There were many great questions submitted, and I will try to address those here. We also asked a few of our own questions at different points during the presentation, and users asked for details of those, so I'll start with the survey questions. We had a peak of 502 attendees, and I will indicate on the charts below how many people answered each question. Since the first question was asked before the webinar technically started, a smaller number of people answered that one.

Webinar Q1

Webinar Q2

Webinar Q3

Audience Questions

Q: Are the code samples available?

A: Yes, the three session files I used for my demos are available here:

You can open these in the latest build of Plan Explorer, but if you want to run any of the queries again locally, you'll need AdventureWorks2014 (with the enlarging script from Jonathan Kehayias) and/or the new Wide World Importers sample database.


Q: So everything shown today is in the new, unified, free Plan Explorer? If so, what is your company's new revenue model?

A: I'm always surprised when I come across people who think that all we offer is Plan Explorer (I see these in person, and there were several similar comments on Greg's blog post as well). Our real bread and butter is in our monitoring platform, and we're hoping that your positive experience with Plan Explorer will lead you to try out our other solutions, too.


Q: We're still using SQL Server 2008. Are there benefits to using PE vs SSMS?

A: Yes, while you will miss out on some of the functionality (such as Live Query Profile), there is a lot more information available to you compared to SSMS, and we go out of our way to make specific issues much more discoverable.


Q: Will Live Query Profile work for SQL Server 2014?

A: Yes, as long as Service Pack 1 is applied, as the feature relies on a DMV that was added in SQL Server 2014 SP1.


Q: What are the limitations with respect to SQL Server 2012? Can I use this tool at all?

A: Absolutely. The limitation I brought up during the webinar about SQL Server 2012 and lower is that they are unable to capture Live Query Profile data.


Q: Is the data only collected for SQL Server 2014 and higher? What if SQL Server 2014 is installed but the compatibility is set to 2012?

A: Yes, Live Query Profile (and the resource charts) works in SQL Server 2014 (with at least SP1), SQL Server 2016, and Azure SQL Database.

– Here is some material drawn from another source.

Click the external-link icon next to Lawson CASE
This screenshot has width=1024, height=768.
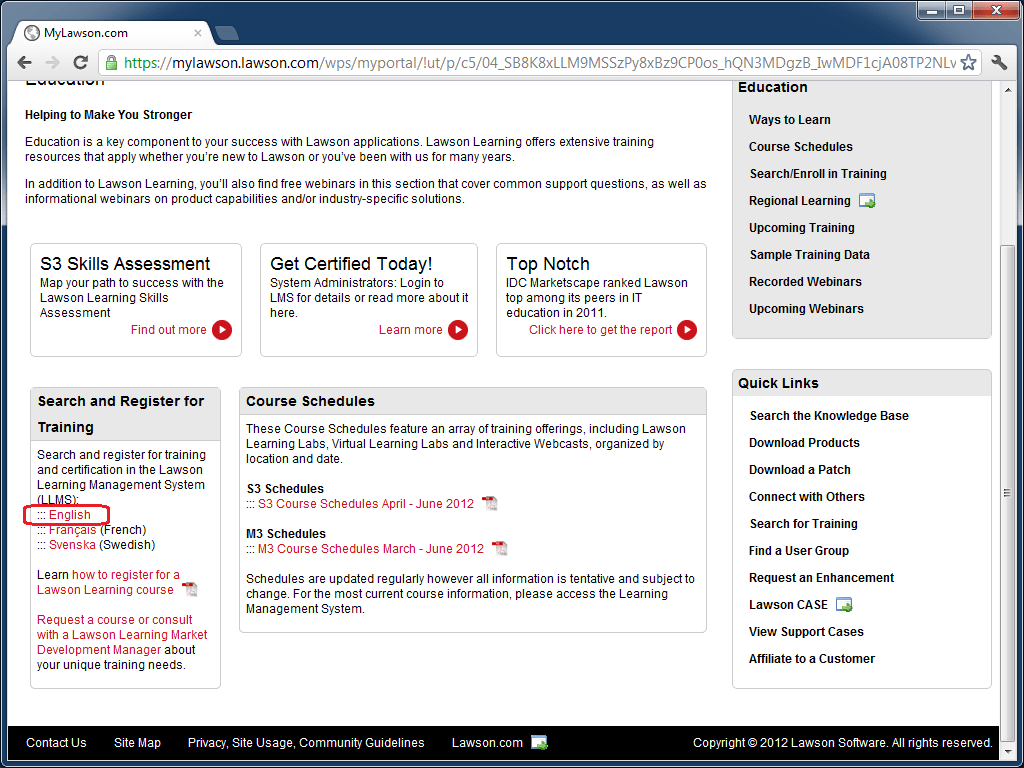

It is unaffected by compatibility level.


Q: Which version of SQL Server is needed to get the wait stats information back?

A: Wait statistics collection relies on an Extended Events session, so you need to be running against SQL Server 2008 or higher, and execute in the context of a user or login with enough permissions to create and drop an Extended Events session (CONTROL SERVER in SQL Server 2008 and 2008 R2, and ALTER ANY EVENT SESSION in SQL Server 2012 and above).

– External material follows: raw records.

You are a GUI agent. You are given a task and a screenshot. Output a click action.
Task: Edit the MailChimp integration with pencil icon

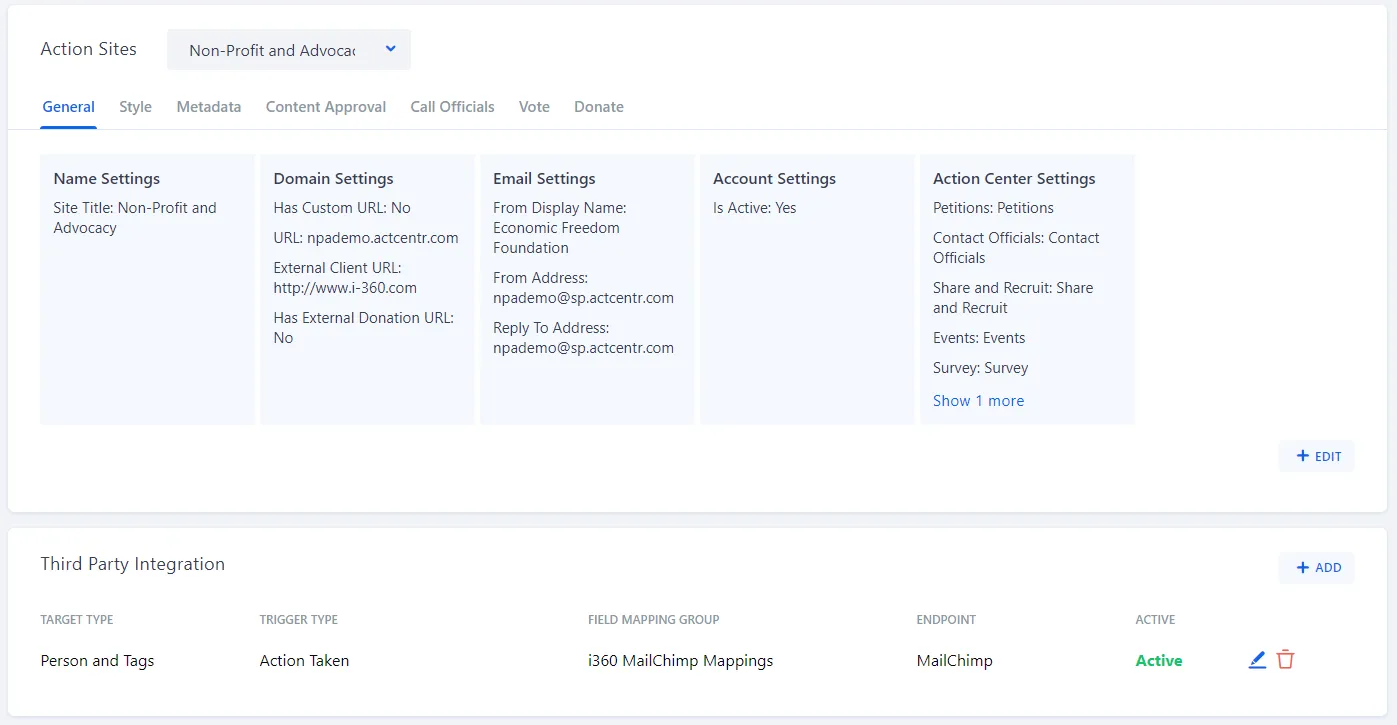1257,660
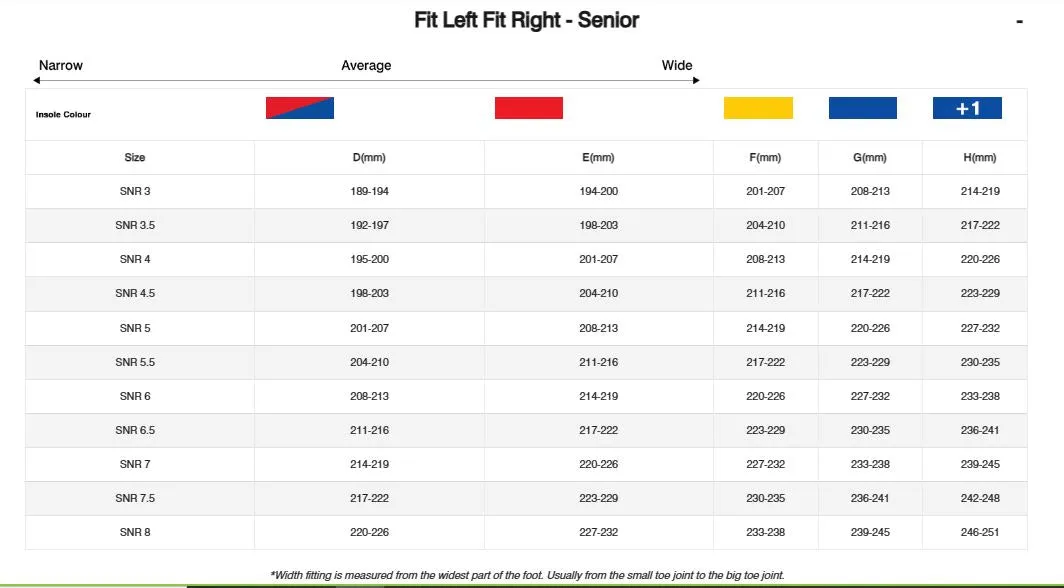Click the Insole Colour row label
The width and height of the screenshot is (1064, 588).
[63, 115]
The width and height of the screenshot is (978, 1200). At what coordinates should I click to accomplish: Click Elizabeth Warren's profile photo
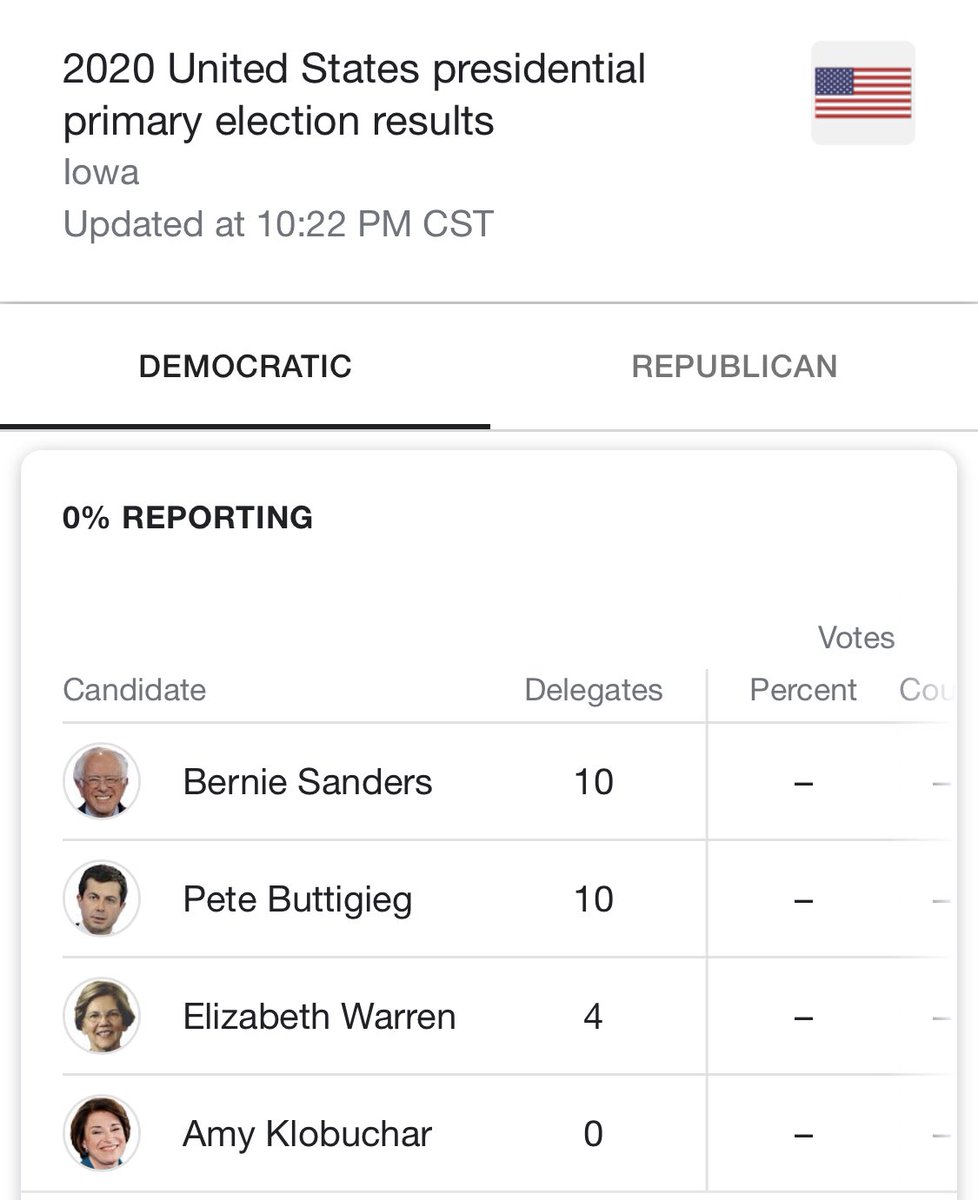point(102,1016)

Q: How do I get Index Analysis or the Live Query Profile charts to display?

A: There were many variations on these two questions, and from the sounds of it, people were actively playing with the new version during the webinar, and not seeing either the Index Analysis data or the Live Query Profile data. If you have an existing plan captured from SSMS or an earlier version of Plan Explorer, there won't be any information to display.

In order to collect Index Analysis data, you must generate an estimated or actual plan from within Plan Explorer. In order to see a columns and indexes grid, you must choose a Selected Operation: in the dropdown at the top of the Index Analysis tab.

Get Actual Plan

In order to collect Live Query Profile data, you must generate an actual plan from within Plan Explorer, and be running against 2014 SP1 or better. You also need to ensure you have selected the option "With Live Query Profile" (see image at right), and wait for the query execution to finish before the charts will render. In a future version, the charts will render in real time, but in this release we do that after all of the data has been collected.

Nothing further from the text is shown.